Phonebooths and their mark on specific places are disappearing - this in itself is worth documenting - and, at the same time, their 'smart' replacements essentially make most places redundant, there is no longer a need to go to specific places to do the things we do, we can now do all these things now-here (nowhere and everywhere, constantly). The hard material phone booth whose purpose was limited to making phone calls (and shelter from the rain), has become a digital phone booth; it is ubiquitous and provides a wide array of connections and means communications (payments, texts, photographs, videos). We do not go places to make phone calls any longer, the world comes to us through our phones. Our banks, our universities, our libraries, our supermarkets, our films, our homemade videos all come through our phones. The disappearance of spaces that were specific to certain social activities clearly affects the social fabric, for better or for worse. 

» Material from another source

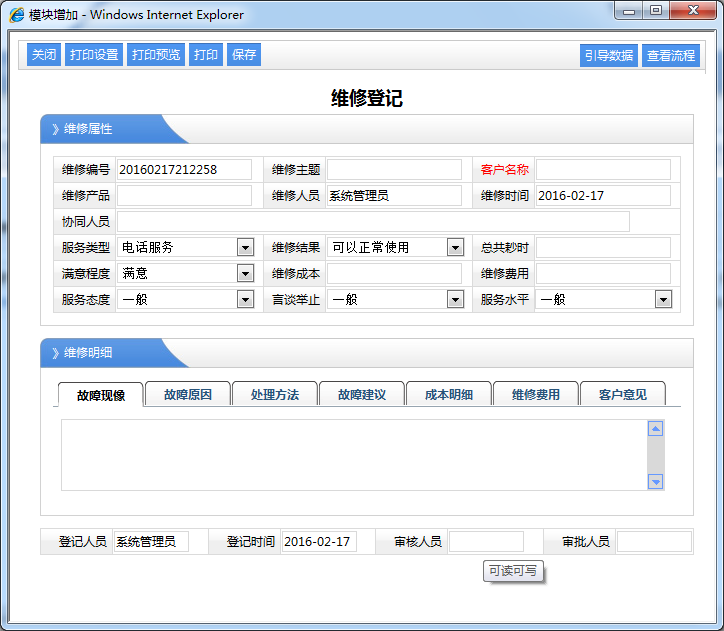
Task: Expand the 服务类型 dropdown
Action: [x=245, y=247]
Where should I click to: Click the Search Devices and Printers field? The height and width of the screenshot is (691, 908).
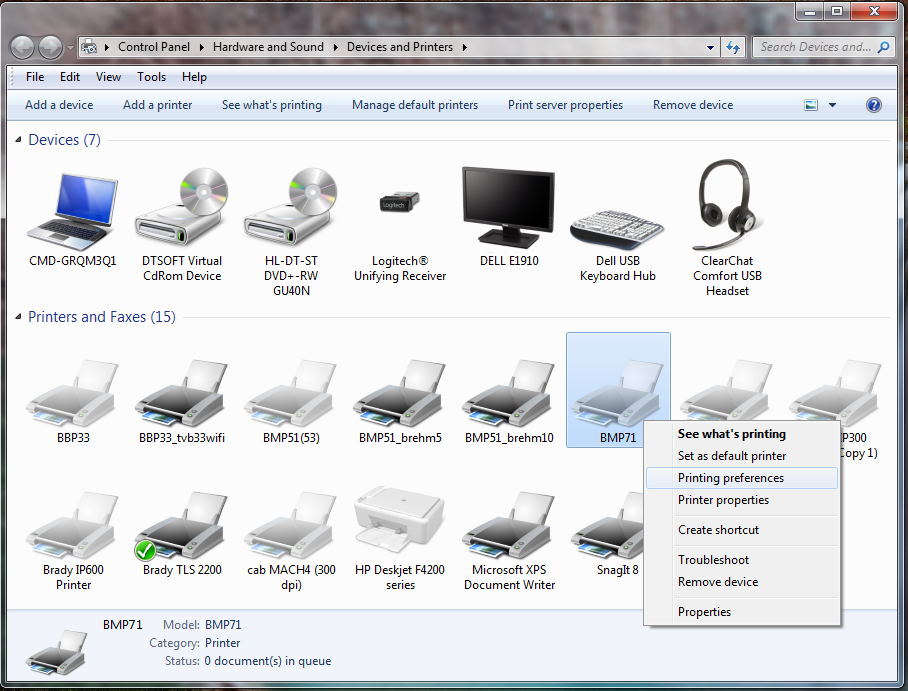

This isn't a nostalgic piece, it is merely a time to pause to consider how might this affect the way we navigate and the way we relate to the spatial socio-material world we inhabit. 

There is a second reading, and no-doubt many more, that I enjoy wondering about. It appears that repetitively taking photographs of different, yet similar objects (I literally have hundreds of phone booth photographs), puts the viewer in the position of wanting to provide a story or even agency to the object (see also Where Trolleys Are). Thus, rather than consider how we relate to the world and to telephones, the lunatic alternative is to attempt to consider what the story of these phone booths might be, or what it might be like to be a Telstra phone booths in urban and rural Australia - an exercise speculative materialists will no doubt enjoy. 

1. Relph, Edward, 1976, Place and Placelessness, London, Pion Limited. 

2. Massey, Doreen, 1991, A Global Sense of Place, Marxism today, 35 (6), 24-29.

3. Malpas, Jeff, 1999, Place and Experience: a philosophical topography, Cambridge, Cambridge University Press.